Provided material:
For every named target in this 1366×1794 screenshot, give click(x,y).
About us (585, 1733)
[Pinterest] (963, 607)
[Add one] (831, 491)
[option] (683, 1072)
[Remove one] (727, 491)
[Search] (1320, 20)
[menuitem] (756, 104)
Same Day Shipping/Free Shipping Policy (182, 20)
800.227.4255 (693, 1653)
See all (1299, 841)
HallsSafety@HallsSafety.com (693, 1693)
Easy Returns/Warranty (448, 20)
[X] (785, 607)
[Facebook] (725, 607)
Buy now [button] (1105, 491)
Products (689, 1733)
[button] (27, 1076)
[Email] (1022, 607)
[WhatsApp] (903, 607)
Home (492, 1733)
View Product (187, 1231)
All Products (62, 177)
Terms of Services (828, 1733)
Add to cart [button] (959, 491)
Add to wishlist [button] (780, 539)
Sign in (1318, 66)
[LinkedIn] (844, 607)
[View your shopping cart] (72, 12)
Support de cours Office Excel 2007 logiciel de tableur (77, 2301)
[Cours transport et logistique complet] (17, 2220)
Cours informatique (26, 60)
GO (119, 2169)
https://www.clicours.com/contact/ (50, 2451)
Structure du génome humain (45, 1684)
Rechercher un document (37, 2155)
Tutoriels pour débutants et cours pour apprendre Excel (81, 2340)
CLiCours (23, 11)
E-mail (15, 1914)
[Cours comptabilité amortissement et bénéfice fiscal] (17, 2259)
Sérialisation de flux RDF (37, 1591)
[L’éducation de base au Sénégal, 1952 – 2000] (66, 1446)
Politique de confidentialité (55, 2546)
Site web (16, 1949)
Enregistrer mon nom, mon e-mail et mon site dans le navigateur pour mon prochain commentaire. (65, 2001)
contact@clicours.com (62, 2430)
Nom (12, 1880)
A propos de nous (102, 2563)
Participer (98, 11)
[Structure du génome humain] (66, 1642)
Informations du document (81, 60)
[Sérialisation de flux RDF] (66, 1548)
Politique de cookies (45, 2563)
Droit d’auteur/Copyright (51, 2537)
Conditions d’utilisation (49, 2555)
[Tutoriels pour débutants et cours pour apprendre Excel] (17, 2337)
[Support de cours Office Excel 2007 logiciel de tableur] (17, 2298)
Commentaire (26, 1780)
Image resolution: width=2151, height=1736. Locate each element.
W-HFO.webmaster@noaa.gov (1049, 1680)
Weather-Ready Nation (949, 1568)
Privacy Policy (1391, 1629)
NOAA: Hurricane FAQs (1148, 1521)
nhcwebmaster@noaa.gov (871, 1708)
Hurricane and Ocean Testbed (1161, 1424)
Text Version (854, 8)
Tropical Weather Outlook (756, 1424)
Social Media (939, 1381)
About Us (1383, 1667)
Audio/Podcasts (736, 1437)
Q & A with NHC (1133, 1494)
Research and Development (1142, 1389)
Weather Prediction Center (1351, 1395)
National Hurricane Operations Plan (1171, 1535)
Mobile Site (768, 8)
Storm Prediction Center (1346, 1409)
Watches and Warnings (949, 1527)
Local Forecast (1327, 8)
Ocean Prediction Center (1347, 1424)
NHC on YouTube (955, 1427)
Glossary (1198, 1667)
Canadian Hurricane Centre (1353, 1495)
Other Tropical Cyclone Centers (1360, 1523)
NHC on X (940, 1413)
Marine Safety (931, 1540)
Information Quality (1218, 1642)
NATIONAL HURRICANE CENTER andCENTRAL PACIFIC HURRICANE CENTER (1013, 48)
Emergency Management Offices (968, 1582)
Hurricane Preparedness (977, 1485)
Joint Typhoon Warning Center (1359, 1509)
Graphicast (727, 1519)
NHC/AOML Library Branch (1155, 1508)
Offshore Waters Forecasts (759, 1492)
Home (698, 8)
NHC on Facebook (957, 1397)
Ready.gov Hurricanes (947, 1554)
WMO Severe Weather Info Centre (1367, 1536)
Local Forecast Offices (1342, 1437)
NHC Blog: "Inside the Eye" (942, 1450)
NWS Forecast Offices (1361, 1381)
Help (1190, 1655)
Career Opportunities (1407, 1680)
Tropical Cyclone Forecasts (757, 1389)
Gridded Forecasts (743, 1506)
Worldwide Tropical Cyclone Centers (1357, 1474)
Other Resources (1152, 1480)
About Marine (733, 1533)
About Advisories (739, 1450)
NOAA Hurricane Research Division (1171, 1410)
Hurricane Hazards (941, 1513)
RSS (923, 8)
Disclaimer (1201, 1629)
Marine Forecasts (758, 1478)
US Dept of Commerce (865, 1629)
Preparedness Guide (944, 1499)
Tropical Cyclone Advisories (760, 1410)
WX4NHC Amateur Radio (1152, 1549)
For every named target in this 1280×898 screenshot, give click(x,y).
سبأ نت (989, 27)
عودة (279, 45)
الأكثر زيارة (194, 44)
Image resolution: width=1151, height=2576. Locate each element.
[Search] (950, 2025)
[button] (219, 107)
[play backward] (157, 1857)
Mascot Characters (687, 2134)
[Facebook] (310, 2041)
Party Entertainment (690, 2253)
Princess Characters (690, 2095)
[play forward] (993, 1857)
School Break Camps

Task to complete:
The lines above from the one with "Career Opportunities (1407, 1680)" through the one with "US Dept of Commerce (865, 1629)" are to be duplicated exactly, ends included, with nothing added.

Reply to the exercise:
Career Opportunities (1407, 1680)
Tropical Cyclone Forecasts (757, 1389)
Gridded Forecasts (743, 1506)
Worldwide Tropical Cyclone Centers (1357, 1474)
Other Resources (1152, 1480)
About Marine (733, 1533)
About Advisories (739, 1450)
NOAA Hurricane Research Division (1171, 1410)
Hurricane Hazards (941, 1513)
RSS (923, 8)
Disclaimer (1201, 1629)
Marine Forecasts (758, 1478)
US Dept of Commerce (865, 1629)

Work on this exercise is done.